Information given:
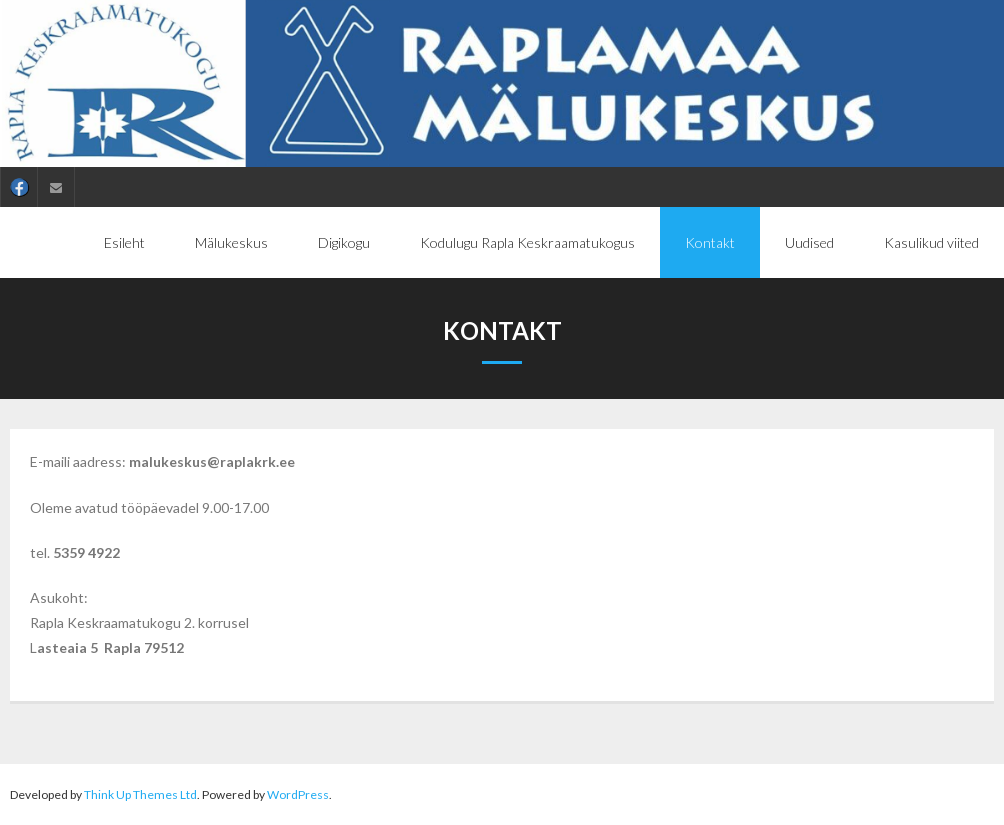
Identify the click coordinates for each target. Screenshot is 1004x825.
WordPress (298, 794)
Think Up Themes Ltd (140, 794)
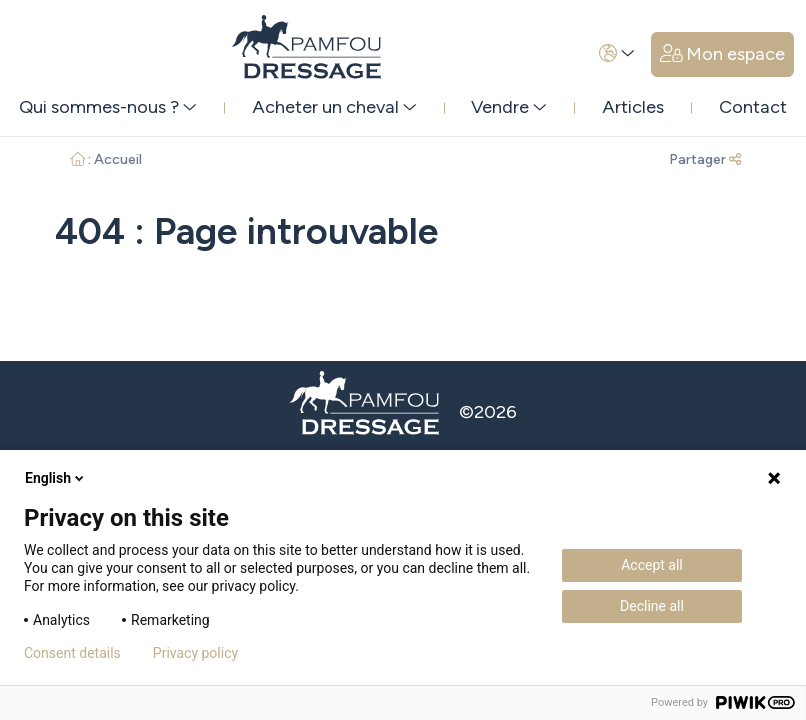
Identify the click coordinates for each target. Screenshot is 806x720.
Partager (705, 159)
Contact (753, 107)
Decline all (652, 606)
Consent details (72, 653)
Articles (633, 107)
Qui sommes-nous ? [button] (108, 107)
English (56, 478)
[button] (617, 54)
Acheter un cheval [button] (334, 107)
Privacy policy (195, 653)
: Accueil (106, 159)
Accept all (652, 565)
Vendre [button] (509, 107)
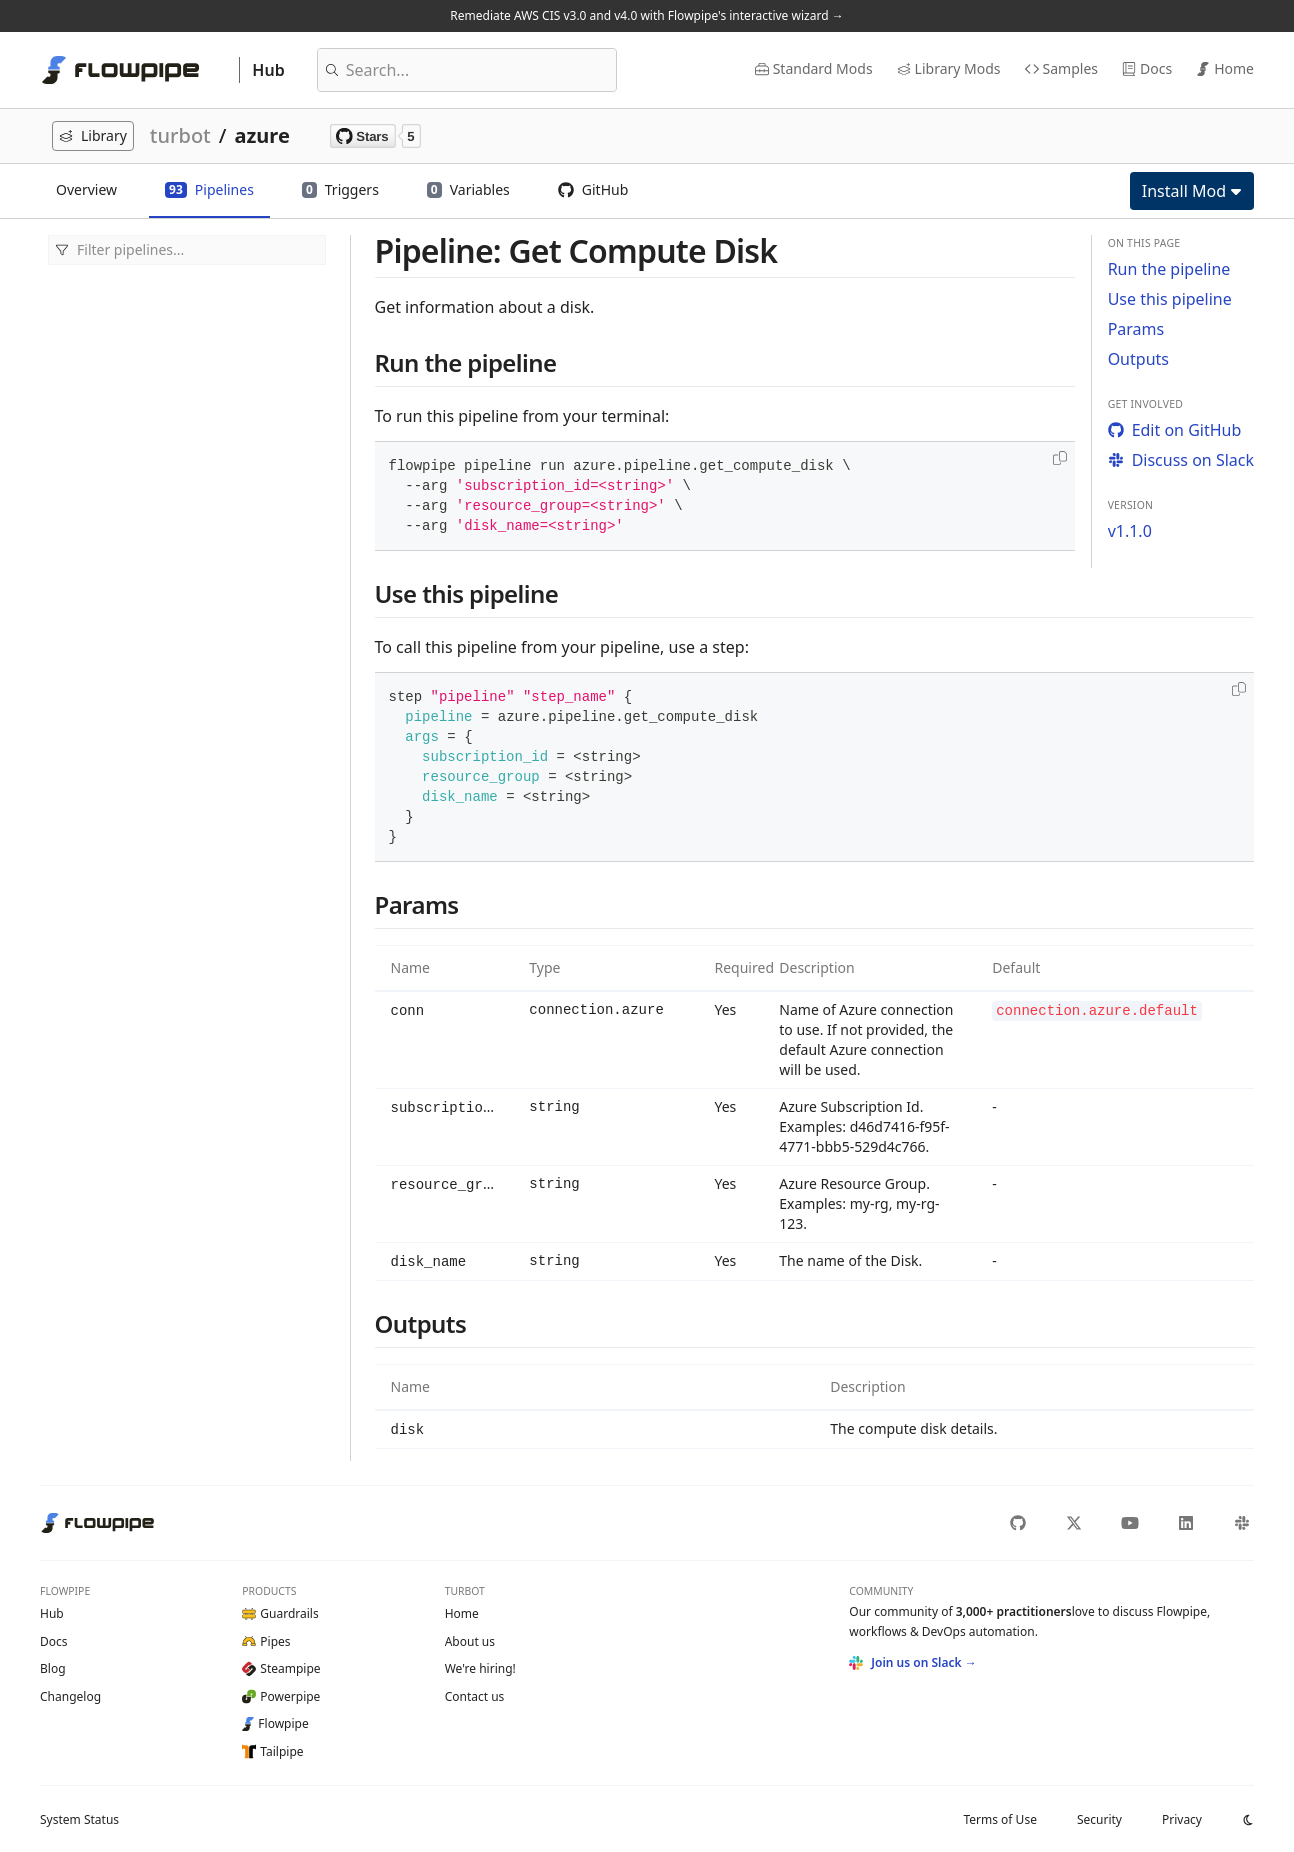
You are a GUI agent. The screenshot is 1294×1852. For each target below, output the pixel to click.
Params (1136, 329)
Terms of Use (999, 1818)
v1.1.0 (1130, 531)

==

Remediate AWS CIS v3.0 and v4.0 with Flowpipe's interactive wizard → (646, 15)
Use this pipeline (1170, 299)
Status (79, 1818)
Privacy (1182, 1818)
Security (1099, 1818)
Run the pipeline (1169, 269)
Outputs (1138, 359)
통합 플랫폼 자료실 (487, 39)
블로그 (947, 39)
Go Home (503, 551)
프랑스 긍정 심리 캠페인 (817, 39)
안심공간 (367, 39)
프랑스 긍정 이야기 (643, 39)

...

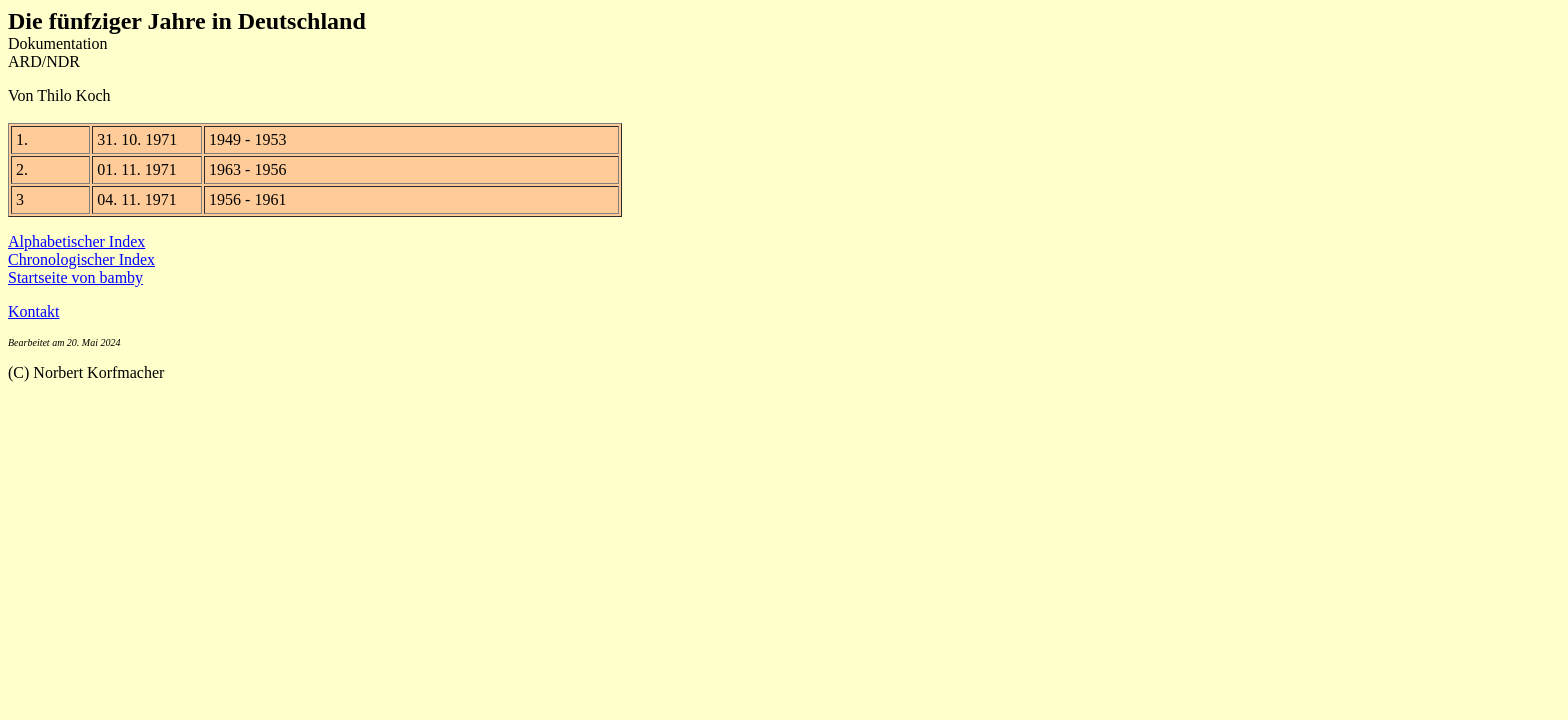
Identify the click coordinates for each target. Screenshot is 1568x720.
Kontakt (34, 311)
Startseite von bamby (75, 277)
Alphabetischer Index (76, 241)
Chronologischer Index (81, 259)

Request:
Rewrite the part of the listing that opens with the line containing "Screenshot is 1004x825." and closes with the line containing "[button] (617, 54)", changing "Decline all" to "Reject all" and leaving everything else as it is. Omit the pictures from your answer.

Full answer:
Identify the click coordinates for each target. Screenshot is 1004x825.
WordPress (298, 794)
Think Up Themes Ltd (140, 794)
Identify the click coordinates for each target. Screenshot is 806x720.
Partager (705, 159)
Contact (753, 107)
Reject all (652, 606)
Consent details (72, 653)
Articles (633, 107)
Qui sommes-nous ? [button] (108, 107)
English (56, 478)
[button] (617, 54)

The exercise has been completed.